Selenium: driver.findElement(By.xpath(“//div[@class=’a-row a-spacing-base’]/label”)); 

If there is more than one matching result in the DOM of a particular XPath, in such case we can use indexing to locate exact web element and perform an appropriate action. 

Example: //div[@class=’a-row a-spacing-base’]/label[2] 

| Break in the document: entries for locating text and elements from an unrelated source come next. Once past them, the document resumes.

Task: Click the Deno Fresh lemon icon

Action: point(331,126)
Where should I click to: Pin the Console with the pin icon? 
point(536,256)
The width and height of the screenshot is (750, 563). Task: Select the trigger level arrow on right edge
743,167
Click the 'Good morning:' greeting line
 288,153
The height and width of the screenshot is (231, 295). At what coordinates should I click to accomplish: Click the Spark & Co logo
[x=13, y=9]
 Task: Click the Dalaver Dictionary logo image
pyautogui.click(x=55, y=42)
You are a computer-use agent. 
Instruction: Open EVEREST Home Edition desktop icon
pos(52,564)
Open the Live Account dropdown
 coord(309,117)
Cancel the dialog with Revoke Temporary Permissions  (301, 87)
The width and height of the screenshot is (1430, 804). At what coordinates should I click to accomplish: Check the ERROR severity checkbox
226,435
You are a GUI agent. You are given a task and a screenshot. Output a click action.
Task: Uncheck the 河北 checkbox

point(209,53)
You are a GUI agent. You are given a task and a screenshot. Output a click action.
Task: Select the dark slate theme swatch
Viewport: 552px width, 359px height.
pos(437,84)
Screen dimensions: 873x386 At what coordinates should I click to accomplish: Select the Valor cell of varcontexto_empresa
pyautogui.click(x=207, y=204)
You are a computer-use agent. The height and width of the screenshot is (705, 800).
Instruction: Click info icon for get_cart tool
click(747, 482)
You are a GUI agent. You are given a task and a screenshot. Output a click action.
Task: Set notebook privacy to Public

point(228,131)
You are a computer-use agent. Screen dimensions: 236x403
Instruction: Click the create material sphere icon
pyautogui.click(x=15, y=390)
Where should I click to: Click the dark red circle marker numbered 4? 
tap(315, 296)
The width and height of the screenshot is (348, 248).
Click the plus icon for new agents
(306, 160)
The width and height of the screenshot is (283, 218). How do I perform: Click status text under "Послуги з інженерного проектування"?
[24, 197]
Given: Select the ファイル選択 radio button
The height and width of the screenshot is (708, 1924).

XPath supports different functions for locating web elements: 
– text() 

DOM: <a href=”/gp/help/customer/display.html/ref=ap_signin_notification_privacy_notice?ie=UTF8&amp;nodeId=200534380″ xpath=”1″>Privacy Notice</a>
Example: //a[text()=’Privacy Notice’]
Selenium: driver.findElement(By.xpath(//a[text()=’Privacy Notice’];

– contains() 


Example: (//a[contains(text(),’Privacy Notice’)])[1]
Selenium: driver.findElement(By.xpath(//a[contains(text(),’Privacy Notice’)])[1]);

Conclusion:

  1. Every object/web element may not have an ID, class name, or name. In such cases, XPath and CSS are preferred.
  2. Alphanumeric ID may vary on every refresh, check before using it to locate.
  3. Confirm the link object with “a” tag.
  4. Classes should not have spaces- compound classes are not accepted.
  5. If there are multiple matching results – selenium will identify the first one as it scans from the top left.
  6. To validate XPath, CSS in the browser console: use:
    For XPath: $x(“writeYourXpathHere“)
    For CSS: $(“writeYourCssHere“)
  7. Relative XPath does not depend on the parent node.
  8. Among absolute and relative XPath, Relative XPath is preferable all the time.
  9. CSS is around 10 times faster than XPath.
  10. Class under a class only be identified using CSS only.